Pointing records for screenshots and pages
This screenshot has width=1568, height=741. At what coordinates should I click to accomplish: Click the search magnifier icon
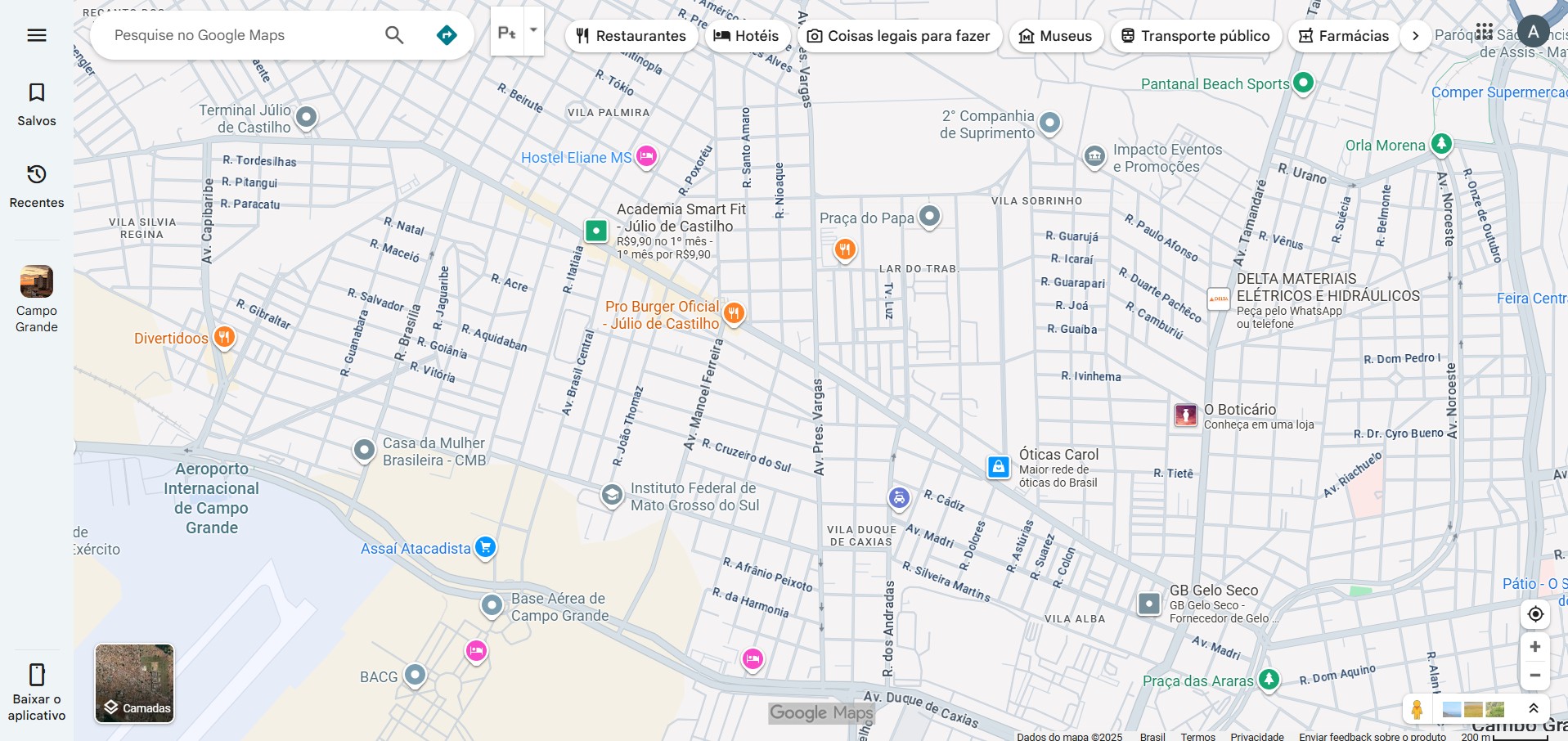(x=394, y=35)
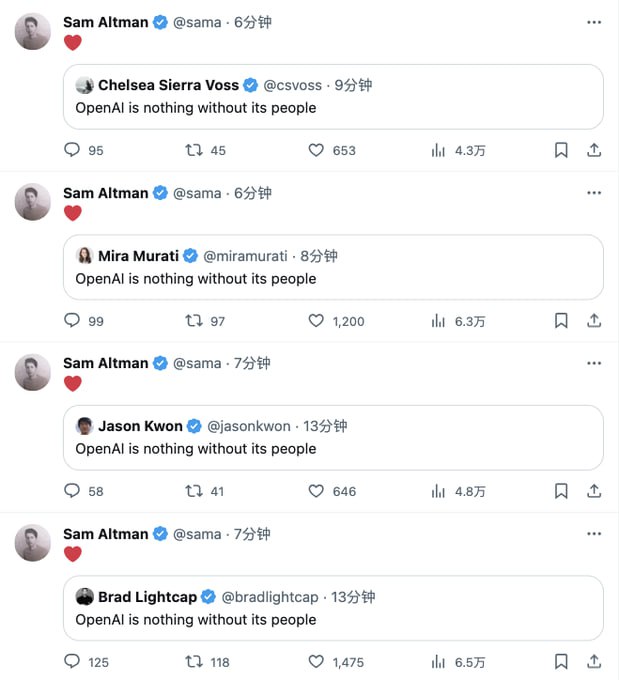The width and height of the screenshot is (619, 680).
Task: Reply to the Chelsea Sierra Voss quote tweet
Action: click(x=72, y=150)
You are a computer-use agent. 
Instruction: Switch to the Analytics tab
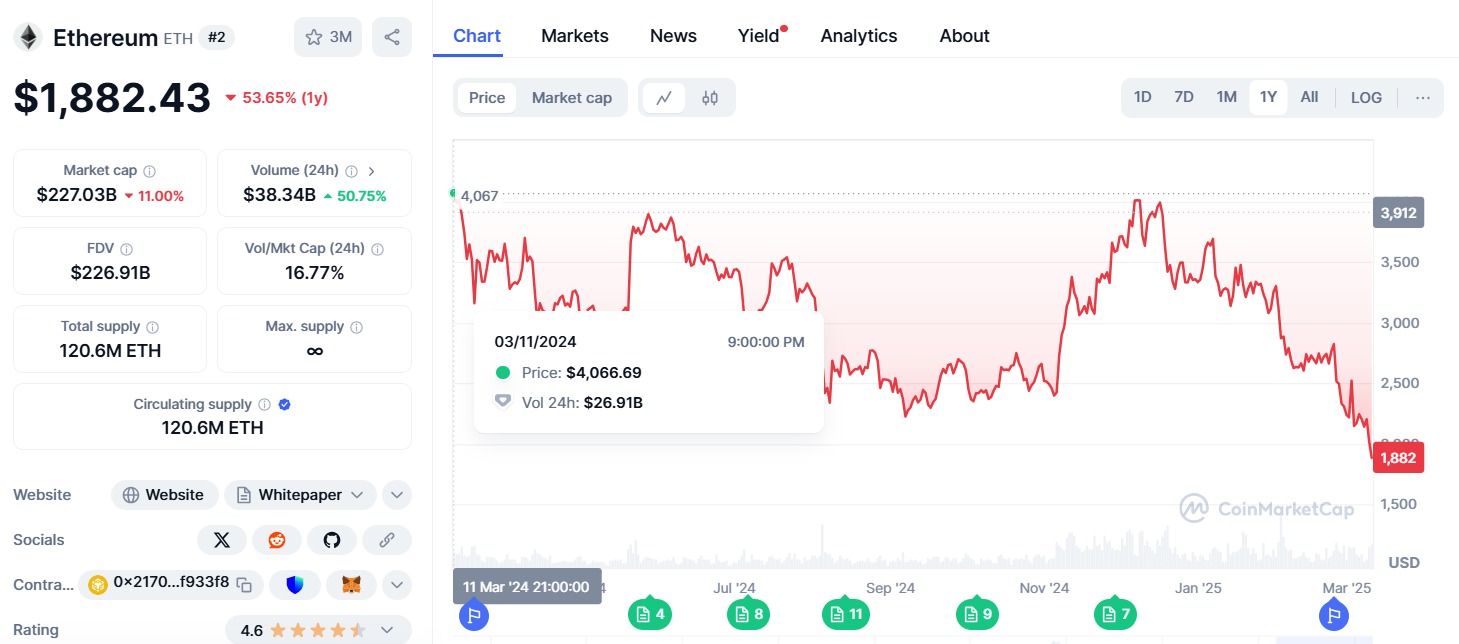[x=858, y=36]
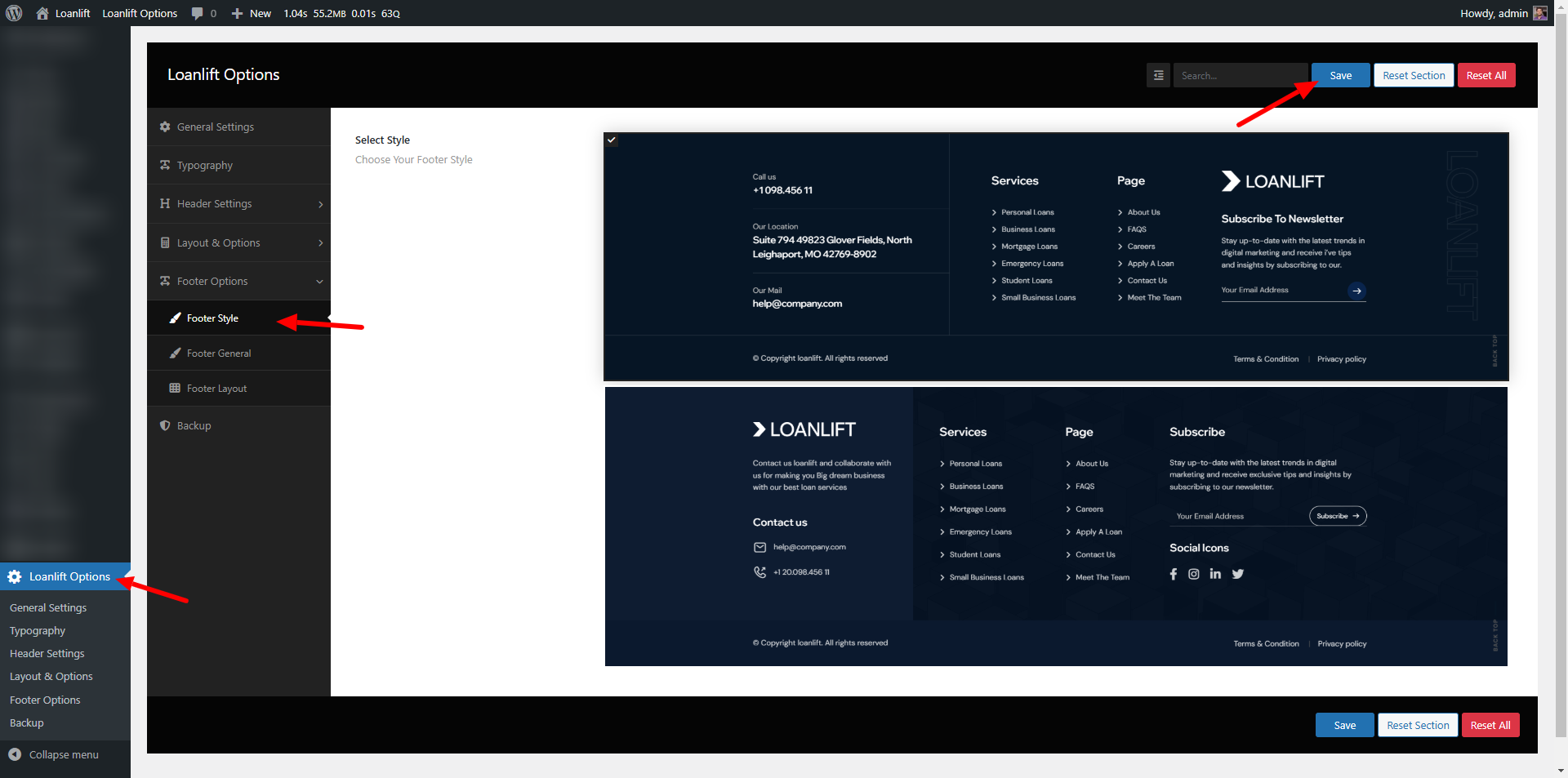The image size is (1568, 778).
Task: Open the Footer General submenu item
Action: tap(219, 353)
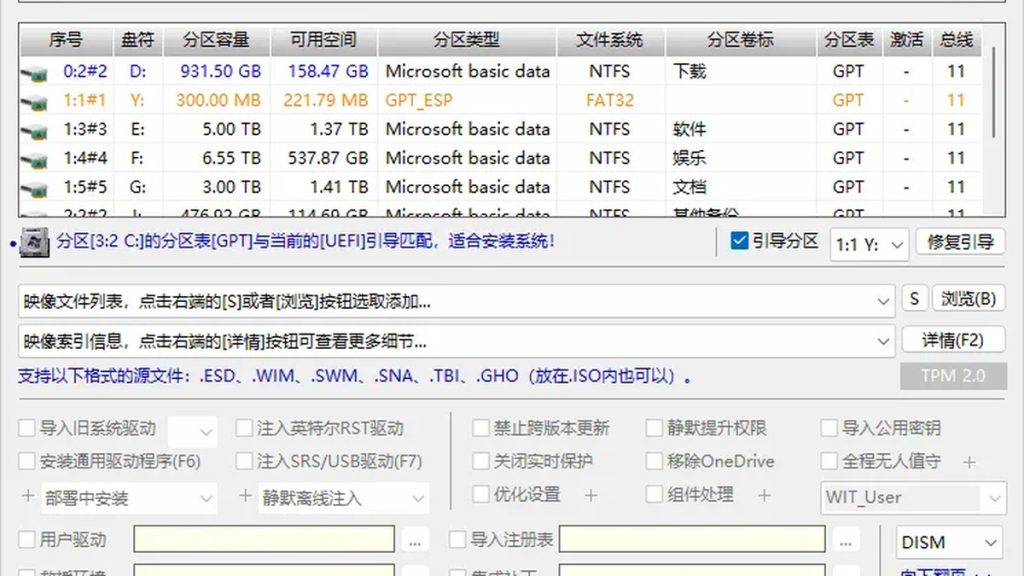Open the 1:1 Y: boot partition dropdown

(x=869, y=245)
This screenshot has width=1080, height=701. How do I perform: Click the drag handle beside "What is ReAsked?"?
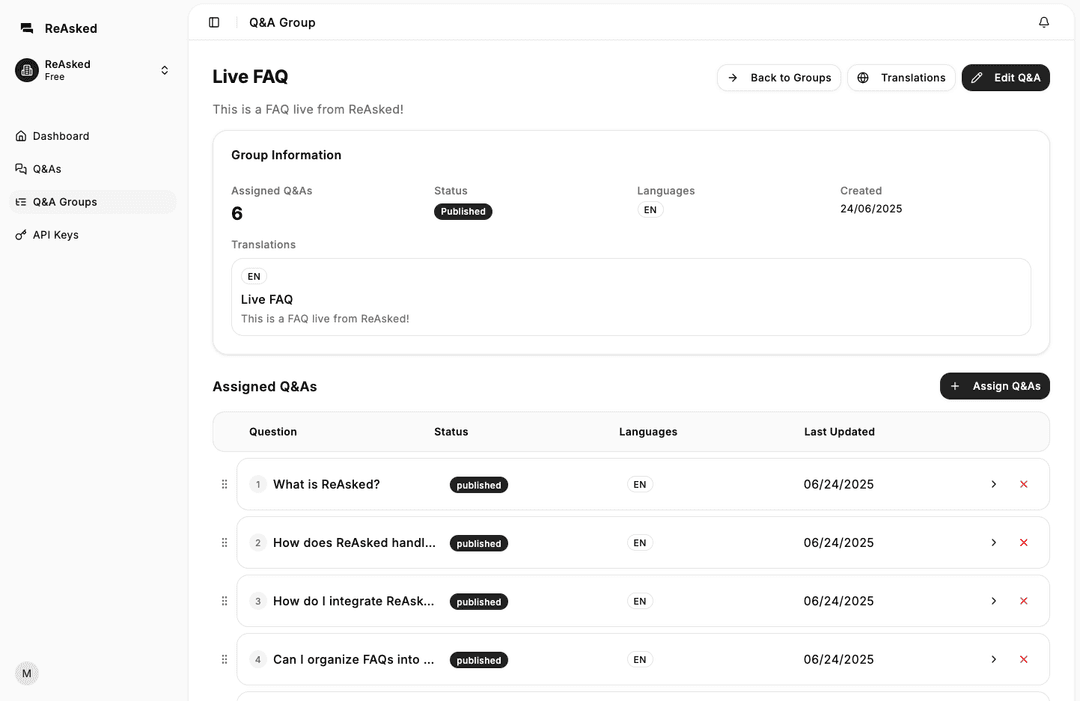click(224, 484)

◆ Written request ◆
Render the records above as a Markdown table with the columns "Row" and "Record line," one row per line and blank lines omitted. Leave the pictures out of the table.

◆ Task output ◆
| Row | Record line |
|---|---|
| 1 | This screenshot has width=1568, height=741. At what coordinates should I click to accomplish: Click the search magnifier icon |
| 2 | (x=394, y=35) |
| 3 | The width and height of the screenshot is (619, 680). |
| 4 | Task: Reply to the Chelsea Sierra Voss quote tweet |
| 5 | Action: click(x=72, y=150) |
| 6 | You are a computer-use agent.  |
| 7 | Instruction: Switch to the Analytics tab |
| 8 | [x=858, y=36] |
| 9 | The image size is (1568, 778). |
| 10 | Task: Open the Footer General submenu item |
| 11 | Action: tap(219, 353) |
| 12 | Open the 1:1 Y: boot partition dropdown |
| 13 | (x=869, y=245) |
| 14 | This screenshot has width=1080, height=701. How do I perform: Click the drag handle beside "What is ReAsked?"? |
| 15 | click(224, 484) |